*** Begin section ***
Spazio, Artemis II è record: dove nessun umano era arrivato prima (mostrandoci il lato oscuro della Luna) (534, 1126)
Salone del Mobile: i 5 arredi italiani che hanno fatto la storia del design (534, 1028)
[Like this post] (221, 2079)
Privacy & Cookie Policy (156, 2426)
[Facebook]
*** End section ***
* [Problem to solve]:
Every line of the listing above is to be set down again without any change.

* [Reply to the task]:
Spazio, Artemis II è record: dove nessun umano era arrivato prima (mostrandoci il lato oscuro della Luna) (534, 1126)
Salone del Mobile: i 5 arredi italiani che hanno fatto la storia del design (534, 1028)
[Like this post] (221, 2079)
Privacy & Cookie Policy (156, 2426)
[Facebook]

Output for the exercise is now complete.